It would be very odd to see a factory installed steering diode because steering diodes are only compatible with a parallel array and will disable panels connected in series. You can verify that with an ohmmeter. With the panel isolated and no light on the panel (put something opaque over the panel like a towel), connect the probes in reverse polarity. You should read infinite or very high resistance. If you read only a few ohms, the diode is connected in parallel, and instead of being a steering diode, it's a bypass diode intended to pass current around a shaded panel when connected in a series array. If that's the case - you can leave the factory diode in place but you still need a steering diode for a parallel array configuration.


If you can see the diode, you can also visually verify its function. If it is connected in parallel with the panel output, and the end with the stripe marking (the cathode) is connected to the positive panel output, then it's a bypass diode, not a steering diode -- and it will do no harm but also do no good in a parallel panel configuration.

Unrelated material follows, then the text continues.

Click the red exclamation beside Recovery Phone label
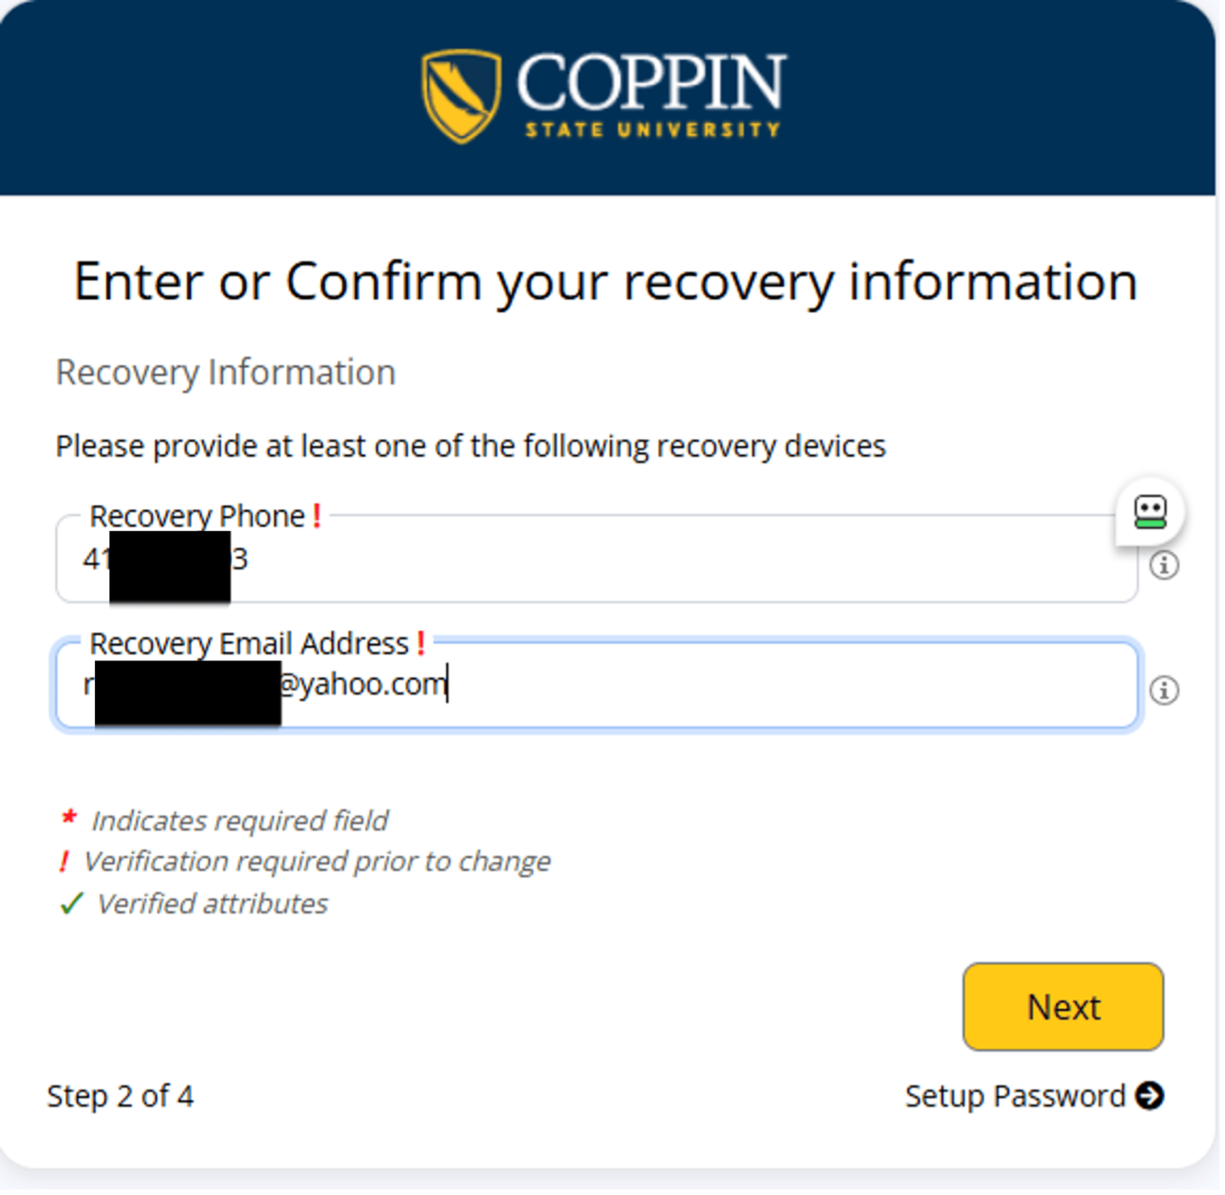Viewport: 1225px width, 1195px height. point(317,516)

The conventional configuration is to connect each steering diode in series with the positive output lead of each panel, with the anode (the end farthest from the stripe marking) connected to the panel positive lead.


I should have mentioned in my post above that another advantage of a parallel array is the flexibility of connecting several panels of differing outputs on the same array - as long as their Vmp voltages are the same or very closely the same. My strategy is to harvest power over the full arc of the sun. I have nine 12.5 watt panels, two 50 watt panels, and two 70 watt panels. They all are within 0.5 volts of the same Vmp, but would not function well at all in a series array -- nor could I possibly have space and budget to install 13 MPPT charge controllers: one for each panel. But they work quite well in a parallel array.